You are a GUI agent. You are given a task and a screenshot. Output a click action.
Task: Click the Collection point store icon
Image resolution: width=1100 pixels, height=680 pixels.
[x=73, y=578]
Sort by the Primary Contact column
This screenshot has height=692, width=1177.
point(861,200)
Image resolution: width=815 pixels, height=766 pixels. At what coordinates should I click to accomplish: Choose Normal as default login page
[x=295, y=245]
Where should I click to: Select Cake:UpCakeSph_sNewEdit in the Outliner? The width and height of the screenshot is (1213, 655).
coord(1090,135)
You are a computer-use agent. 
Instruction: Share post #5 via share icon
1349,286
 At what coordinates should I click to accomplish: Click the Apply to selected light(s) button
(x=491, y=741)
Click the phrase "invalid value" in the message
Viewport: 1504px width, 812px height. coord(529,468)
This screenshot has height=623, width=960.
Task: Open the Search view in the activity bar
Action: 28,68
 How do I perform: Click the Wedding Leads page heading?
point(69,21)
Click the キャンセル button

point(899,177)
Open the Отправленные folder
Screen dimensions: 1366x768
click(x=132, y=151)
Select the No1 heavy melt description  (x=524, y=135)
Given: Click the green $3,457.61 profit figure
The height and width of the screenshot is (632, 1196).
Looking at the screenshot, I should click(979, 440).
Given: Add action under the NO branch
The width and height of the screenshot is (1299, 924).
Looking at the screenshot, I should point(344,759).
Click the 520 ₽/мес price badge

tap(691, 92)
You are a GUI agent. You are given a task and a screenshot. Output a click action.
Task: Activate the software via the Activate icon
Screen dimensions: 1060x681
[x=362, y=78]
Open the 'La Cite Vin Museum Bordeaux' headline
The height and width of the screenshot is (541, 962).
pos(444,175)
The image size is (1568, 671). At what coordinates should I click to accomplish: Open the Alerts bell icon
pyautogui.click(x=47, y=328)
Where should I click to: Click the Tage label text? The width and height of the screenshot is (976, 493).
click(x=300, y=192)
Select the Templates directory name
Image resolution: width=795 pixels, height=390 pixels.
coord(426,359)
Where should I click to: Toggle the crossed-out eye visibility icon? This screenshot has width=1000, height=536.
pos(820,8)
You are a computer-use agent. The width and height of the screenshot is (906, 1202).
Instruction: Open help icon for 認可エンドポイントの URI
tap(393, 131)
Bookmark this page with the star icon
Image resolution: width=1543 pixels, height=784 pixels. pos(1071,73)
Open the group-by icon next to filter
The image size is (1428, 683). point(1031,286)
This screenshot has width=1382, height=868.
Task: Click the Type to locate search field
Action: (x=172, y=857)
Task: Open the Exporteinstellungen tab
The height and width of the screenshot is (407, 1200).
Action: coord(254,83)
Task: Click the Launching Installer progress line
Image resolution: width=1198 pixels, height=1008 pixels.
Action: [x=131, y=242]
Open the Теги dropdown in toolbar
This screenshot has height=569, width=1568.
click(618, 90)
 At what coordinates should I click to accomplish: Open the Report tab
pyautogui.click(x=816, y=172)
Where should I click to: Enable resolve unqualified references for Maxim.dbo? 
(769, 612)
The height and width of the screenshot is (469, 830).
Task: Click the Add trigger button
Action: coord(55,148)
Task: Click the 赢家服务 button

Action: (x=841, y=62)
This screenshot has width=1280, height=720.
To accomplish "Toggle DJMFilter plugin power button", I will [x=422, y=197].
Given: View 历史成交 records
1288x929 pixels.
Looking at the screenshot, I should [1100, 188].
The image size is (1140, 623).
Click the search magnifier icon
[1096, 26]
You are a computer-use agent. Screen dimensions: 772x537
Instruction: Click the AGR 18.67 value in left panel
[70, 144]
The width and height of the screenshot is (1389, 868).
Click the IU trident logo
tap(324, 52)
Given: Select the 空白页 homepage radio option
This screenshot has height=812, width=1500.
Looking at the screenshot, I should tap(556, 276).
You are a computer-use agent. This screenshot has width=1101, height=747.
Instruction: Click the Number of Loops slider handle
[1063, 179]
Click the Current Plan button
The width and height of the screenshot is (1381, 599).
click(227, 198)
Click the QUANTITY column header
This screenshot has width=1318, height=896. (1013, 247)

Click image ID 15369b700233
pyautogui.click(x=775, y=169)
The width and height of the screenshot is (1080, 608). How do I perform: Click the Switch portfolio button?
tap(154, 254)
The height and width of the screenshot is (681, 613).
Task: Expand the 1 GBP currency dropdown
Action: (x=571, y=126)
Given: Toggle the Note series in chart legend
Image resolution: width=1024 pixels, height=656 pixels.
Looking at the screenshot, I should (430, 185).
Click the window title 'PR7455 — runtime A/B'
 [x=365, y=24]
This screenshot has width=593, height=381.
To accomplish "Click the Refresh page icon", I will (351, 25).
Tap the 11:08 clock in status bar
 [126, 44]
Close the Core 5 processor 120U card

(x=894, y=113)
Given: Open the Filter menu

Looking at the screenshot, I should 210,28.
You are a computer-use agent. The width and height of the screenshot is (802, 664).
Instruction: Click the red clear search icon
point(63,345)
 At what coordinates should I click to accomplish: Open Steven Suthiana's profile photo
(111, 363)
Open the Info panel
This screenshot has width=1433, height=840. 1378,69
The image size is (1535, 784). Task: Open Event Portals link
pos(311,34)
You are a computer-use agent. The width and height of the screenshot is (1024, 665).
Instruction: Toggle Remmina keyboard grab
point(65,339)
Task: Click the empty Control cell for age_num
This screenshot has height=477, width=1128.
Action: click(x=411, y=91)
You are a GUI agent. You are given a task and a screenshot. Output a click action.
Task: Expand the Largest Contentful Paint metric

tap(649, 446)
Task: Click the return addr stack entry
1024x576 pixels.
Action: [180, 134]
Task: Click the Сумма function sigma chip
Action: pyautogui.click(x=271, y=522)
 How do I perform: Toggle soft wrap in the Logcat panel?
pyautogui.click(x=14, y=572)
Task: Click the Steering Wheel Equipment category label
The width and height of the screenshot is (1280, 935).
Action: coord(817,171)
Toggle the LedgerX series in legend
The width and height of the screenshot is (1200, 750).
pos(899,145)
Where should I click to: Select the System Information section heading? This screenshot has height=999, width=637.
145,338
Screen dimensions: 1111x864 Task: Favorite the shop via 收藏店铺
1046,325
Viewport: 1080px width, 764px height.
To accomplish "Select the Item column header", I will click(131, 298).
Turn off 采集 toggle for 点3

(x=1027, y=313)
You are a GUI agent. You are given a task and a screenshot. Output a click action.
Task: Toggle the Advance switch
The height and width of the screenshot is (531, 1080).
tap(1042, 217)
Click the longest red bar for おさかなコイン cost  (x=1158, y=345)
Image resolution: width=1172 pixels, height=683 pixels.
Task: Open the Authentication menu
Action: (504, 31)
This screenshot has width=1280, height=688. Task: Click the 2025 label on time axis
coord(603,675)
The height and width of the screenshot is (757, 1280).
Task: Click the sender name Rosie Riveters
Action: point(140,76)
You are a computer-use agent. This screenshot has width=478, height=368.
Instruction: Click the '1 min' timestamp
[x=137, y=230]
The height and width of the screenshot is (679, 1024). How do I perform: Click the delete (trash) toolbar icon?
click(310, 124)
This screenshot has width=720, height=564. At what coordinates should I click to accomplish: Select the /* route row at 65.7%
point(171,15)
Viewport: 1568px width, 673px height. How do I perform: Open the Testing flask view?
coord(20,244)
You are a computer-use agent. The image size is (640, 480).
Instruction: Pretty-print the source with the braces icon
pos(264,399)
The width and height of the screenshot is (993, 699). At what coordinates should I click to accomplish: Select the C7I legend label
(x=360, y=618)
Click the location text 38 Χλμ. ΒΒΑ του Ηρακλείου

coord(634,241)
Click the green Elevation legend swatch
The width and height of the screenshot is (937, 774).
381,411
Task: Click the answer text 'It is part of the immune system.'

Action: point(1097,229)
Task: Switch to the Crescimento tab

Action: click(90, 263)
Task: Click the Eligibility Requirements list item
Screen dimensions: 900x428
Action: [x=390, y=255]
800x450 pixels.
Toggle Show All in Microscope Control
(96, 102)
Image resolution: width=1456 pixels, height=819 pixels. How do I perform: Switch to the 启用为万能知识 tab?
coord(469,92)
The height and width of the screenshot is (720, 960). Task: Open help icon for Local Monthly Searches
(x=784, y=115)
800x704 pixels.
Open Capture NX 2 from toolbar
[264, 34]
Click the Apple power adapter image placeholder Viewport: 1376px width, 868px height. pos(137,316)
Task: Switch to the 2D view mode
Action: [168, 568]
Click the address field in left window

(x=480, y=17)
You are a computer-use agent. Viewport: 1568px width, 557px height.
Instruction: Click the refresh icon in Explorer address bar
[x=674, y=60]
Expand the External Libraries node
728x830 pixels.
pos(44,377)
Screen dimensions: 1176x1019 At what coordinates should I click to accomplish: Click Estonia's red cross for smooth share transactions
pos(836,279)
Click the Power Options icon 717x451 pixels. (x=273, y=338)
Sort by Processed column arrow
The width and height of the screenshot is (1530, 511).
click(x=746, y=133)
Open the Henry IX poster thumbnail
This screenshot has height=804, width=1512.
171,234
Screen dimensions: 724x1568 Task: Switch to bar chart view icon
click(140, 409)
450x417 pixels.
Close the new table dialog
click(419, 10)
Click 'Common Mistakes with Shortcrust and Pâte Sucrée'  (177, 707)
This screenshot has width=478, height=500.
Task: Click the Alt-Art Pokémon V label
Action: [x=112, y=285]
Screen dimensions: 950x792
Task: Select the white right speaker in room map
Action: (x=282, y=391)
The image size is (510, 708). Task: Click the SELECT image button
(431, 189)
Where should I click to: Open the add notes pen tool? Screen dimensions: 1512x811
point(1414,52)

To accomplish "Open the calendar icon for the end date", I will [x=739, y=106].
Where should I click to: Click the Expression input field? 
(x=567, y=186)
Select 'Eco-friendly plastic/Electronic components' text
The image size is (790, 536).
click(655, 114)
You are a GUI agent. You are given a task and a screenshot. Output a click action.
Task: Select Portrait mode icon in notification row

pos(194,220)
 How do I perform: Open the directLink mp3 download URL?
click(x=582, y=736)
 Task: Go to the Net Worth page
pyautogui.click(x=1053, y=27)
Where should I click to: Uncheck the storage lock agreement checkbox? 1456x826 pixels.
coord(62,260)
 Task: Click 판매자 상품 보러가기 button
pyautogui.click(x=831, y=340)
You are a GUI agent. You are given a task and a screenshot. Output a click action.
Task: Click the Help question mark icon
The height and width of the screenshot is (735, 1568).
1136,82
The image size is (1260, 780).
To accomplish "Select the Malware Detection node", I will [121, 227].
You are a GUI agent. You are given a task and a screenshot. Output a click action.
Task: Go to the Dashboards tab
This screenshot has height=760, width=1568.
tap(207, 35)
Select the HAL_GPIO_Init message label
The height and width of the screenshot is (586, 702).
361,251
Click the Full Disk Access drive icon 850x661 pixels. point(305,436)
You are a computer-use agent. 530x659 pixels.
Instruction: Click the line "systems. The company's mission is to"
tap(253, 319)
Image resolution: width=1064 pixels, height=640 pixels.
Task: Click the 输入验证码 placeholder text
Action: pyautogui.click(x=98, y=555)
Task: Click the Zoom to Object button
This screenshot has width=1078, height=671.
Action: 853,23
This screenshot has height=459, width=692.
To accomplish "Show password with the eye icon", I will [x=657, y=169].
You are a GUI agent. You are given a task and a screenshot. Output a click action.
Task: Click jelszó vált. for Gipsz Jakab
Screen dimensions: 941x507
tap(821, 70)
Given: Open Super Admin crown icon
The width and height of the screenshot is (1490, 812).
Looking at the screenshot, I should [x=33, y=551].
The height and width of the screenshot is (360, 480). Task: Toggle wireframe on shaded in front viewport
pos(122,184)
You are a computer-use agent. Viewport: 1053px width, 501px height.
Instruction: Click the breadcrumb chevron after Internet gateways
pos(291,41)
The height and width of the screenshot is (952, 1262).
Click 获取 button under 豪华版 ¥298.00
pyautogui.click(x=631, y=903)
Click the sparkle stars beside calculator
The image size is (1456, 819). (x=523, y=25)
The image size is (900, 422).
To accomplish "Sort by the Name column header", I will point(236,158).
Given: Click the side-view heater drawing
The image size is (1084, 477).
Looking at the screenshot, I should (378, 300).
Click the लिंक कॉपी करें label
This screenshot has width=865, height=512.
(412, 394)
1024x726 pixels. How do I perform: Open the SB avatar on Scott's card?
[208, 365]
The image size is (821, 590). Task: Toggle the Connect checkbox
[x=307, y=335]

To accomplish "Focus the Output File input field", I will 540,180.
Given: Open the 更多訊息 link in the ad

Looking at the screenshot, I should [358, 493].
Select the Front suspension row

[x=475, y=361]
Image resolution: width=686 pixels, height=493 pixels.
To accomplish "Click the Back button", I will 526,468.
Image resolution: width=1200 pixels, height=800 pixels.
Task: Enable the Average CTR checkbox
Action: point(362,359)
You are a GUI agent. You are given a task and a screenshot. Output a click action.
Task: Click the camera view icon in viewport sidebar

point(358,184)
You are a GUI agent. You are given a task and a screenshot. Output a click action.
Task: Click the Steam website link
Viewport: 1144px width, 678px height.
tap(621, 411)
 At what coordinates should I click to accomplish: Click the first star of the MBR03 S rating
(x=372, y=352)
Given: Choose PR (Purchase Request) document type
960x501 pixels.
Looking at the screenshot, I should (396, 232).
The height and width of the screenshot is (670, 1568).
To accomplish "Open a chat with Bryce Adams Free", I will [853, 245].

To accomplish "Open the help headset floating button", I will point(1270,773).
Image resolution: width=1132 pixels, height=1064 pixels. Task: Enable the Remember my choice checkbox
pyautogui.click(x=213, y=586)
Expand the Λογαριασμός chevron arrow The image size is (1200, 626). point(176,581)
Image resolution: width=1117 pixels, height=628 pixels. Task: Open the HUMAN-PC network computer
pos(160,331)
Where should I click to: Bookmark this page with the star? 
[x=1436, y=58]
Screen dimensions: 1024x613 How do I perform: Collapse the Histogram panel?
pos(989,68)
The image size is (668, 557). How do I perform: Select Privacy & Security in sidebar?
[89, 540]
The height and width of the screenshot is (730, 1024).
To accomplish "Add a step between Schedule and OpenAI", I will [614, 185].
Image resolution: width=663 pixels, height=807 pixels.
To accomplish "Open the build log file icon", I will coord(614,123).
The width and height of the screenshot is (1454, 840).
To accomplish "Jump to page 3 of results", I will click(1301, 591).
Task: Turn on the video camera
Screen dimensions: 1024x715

──────────────────────────────

WORK ITEM: Search the listing for the string "node". Copy each line where it is found.

WRITTEN RESPONSE:
Expand the External Libraries node
To accomplish "Select the Malware Detection node", I will [121, 227].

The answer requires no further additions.